I changed the reference "all circles are ellipses" to "all squares are rectangles." The reason for this is that, under the formal definition of an ellipse, circles are not, in fact, ellipses. In particular, an ellipse is "the set of all points in a plane the sum of whose distance to two fixed points, called the foci, is constant." In fact, circles do not have foci, and the formal definition of a circle is "the set of all points in a plane equidistant from a fixed point, called the center."

It is questionable:

In geometry, an ellipse (from Greek ἔλλειψις elleipsis, a "falling short") is a plane curve that results from the intersection of a cone by a plane in a way that produces a closed curve. Circles are special cases of ellipses, obtained when the cutting plane is orthogonal to the cone's axis.

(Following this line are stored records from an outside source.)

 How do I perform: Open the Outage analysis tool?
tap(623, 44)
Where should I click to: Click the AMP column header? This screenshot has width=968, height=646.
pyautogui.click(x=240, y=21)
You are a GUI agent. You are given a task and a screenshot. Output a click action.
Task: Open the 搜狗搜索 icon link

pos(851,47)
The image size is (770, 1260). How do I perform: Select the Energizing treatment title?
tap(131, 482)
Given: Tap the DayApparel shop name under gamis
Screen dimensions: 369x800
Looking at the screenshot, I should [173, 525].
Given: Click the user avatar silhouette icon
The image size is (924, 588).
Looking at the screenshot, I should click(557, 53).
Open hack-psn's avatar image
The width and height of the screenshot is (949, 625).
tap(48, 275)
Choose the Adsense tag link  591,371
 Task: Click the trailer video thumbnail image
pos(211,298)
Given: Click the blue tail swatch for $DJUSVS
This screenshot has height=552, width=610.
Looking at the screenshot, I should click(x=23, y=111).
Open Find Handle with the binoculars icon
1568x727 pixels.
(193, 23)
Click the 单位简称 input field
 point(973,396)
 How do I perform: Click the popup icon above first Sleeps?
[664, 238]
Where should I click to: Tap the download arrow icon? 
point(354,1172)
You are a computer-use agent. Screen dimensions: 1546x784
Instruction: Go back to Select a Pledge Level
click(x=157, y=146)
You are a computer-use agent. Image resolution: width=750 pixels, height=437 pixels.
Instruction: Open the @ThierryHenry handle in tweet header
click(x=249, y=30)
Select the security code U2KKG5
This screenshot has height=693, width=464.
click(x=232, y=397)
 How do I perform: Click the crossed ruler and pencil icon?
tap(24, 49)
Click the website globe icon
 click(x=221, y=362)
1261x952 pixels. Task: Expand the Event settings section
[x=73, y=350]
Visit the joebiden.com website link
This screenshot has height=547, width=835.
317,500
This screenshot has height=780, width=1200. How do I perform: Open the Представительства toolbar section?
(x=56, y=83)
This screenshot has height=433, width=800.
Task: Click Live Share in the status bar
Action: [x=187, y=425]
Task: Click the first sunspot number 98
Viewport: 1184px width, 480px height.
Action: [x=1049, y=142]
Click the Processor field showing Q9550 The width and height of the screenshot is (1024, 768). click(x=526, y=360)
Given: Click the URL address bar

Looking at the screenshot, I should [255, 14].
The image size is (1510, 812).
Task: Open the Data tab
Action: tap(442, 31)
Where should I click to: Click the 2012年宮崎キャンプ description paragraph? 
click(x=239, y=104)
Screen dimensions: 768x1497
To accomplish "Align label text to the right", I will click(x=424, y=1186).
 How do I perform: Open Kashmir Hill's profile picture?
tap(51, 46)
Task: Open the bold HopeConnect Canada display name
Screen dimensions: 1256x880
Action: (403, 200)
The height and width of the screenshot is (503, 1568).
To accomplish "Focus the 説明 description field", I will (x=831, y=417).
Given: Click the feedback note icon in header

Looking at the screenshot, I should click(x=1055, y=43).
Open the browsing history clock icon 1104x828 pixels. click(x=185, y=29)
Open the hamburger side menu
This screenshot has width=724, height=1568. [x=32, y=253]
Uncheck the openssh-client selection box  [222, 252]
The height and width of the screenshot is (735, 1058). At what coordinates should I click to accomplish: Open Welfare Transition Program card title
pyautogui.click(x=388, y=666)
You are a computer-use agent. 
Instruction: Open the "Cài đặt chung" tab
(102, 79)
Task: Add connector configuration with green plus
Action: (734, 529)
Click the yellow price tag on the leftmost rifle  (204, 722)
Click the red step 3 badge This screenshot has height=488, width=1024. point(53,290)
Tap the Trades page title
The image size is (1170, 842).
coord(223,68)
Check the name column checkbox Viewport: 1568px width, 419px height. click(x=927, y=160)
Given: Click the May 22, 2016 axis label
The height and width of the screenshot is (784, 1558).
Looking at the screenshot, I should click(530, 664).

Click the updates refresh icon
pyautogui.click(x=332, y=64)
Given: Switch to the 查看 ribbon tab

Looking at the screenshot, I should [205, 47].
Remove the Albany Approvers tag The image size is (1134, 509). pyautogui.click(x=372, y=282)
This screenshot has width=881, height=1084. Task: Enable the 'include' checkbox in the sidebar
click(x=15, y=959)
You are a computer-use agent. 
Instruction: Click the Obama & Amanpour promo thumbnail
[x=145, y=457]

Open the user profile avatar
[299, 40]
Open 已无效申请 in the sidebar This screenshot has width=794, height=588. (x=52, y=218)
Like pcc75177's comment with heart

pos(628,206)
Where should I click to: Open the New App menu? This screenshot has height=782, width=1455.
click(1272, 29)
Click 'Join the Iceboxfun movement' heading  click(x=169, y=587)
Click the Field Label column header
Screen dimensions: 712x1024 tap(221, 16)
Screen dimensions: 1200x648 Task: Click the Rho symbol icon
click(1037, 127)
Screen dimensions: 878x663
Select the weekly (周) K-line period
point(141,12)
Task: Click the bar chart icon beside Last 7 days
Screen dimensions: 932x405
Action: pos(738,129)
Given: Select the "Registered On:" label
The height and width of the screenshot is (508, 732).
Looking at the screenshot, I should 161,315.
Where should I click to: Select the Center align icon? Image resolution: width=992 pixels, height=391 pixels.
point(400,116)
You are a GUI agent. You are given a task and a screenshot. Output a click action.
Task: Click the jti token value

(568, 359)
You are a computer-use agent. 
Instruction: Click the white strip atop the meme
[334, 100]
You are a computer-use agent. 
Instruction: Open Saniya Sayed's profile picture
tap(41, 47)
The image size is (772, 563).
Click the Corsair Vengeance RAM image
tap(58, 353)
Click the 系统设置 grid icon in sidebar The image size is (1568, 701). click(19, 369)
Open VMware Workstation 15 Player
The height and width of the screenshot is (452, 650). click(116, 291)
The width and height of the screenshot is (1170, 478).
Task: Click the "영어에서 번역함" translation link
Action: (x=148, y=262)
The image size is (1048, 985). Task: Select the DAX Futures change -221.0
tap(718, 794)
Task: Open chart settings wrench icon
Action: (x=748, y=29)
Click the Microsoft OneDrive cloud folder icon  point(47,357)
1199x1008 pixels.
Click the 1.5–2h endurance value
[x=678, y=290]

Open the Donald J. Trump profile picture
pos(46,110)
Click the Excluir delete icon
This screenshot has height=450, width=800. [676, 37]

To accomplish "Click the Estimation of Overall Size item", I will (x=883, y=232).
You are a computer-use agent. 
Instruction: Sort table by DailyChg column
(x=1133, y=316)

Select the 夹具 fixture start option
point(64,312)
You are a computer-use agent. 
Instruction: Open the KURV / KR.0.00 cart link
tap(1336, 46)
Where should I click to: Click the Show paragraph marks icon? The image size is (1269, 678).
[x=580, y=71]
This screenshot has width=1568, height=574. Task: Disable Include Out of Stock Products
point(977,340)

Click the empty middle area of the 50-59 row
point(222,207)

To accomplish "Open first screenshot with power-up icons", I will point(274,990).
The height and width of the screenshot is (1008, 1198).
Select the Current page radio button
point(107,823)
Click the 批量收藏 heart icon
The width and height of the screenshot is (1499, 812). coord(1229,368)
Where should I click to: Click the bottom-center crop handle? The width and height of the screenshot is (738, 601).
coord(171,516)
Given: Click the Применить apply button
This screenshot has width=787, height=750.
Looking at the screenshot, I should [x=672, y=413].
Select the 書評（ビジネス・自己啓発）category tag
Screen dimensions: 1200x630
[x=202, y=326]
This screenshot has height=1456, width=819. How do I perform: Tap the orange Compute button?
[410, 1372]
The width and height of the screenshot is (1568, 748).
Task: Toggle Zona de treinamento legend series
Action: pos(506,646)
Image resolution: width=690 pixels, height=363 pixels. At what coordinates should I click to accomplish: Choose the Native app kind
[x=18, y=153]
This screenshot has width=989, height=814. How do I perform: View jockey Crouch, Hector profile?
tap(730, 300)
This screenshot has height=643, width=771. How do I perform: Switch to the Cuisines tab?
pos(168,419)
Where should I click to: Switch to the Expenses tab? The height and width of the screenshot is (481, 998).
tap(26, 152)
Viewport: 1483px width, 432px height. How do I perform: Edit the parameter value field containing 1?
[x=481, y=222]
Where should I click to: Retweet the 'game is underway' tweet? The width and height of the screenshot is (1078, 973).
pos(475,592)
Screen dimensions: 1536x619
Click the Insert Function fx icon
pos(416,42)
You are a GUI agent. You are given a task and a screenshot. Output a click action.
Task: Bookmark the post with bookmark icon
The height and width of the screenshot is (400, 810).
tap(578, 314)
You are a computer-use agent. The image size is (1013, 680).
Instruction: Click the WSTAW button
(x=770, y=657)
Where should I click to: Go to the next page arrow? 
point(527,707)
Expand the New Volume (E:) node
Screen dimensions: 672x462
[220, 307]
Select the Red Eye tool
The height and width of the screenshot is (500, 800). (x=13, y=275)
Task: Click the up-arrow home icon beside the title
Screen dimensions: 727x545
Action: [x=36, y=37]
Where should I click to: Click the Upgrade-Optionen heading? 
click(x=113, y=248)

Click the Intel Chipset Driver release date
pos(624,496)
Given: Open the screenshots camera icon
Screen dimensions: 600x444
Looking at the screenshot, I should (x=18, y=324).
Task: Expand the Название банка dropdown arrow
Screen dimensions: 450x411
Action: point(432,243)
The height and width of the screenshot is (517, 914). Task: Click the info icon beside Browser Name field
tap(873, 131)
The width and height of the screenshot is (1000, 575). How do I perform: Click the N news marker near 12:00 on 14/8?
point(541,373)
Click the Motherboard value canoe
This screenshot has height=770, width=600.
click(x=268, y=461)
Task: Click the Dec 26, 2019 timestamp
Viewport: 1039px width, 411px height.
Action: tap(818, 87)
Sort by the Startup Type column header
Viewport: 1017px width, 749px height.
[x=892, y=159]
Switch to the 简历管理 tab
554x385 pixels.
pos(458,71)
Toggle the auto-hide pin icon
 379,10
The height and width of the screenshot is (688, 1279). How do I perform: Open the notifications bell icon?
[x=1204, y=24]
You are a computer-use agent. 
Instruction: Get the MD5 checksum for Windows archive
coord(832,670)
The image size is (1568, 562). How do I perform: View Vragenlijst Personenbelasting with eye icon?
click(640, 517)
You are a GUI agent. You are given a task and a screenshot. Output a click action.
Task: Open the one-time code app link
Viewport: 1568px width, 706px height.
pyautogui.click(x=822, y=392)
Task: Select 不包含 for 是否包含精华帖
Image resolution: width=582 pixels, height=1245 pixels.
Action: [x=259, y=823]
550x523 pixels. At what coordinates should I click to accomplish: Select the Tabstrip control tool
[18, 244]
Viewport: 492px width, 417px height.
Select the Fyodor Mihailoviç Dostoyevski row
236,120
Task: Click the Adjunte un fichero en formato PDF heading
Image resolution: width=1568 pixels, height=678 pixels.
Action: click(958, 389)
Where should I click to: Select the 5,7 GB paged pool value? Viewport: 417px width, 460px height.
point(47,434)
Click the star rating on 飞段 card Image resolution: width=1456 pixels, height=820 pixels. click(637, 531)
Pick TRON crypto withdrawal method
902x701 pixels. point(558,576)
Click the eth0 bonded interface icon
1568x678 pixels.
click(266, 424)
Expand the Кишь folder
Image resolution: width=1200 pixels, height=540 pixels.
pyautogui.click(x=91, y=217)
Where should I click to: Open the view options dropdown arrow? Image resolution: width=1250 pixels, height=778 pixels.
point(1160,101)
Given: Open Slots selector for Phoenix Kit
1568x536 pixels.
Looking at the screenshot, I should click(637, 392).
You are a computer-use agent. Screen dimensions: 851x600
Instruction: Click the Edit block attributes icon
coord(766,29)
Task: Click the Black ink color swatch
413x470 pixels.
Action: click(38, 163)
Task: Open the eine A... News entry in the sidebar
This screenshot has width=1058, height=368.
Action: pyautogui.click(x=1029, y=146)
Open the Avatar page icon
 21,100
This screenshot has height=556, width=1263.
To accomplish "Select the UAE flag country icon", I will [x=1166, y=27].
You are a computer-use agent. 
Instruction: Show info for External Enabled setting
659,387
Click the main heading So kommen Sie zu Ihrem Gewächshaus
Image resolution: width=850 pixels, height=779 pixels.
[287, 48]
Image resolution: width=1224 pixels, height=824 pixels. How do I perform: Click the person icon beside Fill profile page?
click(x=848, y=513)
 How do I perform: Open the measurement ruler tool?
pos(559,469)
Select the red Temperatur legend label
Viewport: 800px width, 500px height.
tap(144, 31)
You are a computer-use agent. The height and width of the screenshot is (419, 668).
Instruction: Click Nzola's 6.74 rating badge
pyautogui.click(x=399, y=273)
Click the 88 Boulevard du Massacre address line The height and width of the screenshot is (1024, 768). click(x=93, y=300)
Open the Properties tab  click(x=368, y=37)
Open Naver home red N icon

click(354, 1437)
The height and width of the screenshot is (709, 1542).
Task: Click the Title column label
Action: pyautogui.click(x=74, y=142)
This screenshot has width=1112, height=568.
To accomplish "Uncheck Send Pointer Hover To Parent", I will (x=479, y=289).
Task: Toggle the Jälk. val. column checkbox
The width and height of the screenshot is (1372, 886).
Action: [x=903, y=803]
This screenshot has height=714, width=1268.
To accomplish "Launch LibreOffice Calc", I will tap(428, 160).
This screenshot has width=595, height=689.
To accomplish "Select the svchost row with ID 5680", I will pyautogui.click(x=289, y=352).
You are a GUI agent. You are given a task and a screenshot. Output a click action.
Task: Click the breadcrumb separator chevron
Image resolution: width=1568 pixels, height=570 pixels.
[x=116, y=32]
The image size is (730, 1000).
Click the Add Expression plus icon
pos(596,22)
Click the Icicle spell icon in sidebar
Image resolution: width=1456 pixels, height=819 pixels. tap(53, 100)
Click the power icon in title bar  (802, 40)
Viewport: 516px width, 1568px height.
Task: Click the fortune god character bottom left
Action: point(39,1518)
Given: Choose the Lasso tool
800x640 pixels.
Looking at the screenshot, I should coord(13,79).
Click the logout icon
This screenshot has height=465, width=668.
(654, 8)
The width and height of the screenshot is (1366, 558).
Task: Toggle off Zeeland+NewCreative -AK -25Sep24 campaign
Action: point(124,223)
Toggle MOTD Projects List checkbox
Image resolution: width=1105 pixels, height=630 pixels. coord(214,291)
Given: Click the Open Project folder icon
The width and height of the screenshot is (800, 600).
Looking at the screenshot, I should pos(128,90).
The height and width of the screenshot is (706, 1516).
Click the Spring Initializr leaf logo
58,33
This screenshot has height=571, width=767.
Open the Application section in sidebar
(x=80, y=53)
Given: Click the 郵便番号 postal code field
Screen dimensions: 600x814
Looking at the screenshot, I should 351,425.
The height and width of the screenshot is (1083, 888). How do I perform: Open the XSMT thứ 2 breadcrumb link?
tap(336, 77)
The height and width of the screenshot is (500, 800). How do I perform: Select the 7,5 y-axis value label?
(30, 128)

VladimirReshetnikov (talk) 21:54, 10 February 2012 (UTC)

I agree that the definition regarding a plane's intersection with a cone is one definition of an ellipse, with the orthogonal case being a circle. However, I teach math at a college and notice that most of the algebra textbooks use the "foci" definition of an ellipse, not the "plane intersection" definition. I'm not sure which definition is better. There may be scholarly materials that would shed light on this, but I haven't researched the available literature. In any event, I switched the article to the rectangle/square concept because this seems non-controversial. — Preceding unsigned comment added by Pgordon2 (talkcontribs) 20:51, 12 February 2012 (UTC)

Yes, the circle is a special case of the ellipse, even if you use the "foci" definition of an ellipse. In the case of the circle, the two foci coincide at the same point. Duoduoduo (talk) 16:40, 6 June 2013 (UTC)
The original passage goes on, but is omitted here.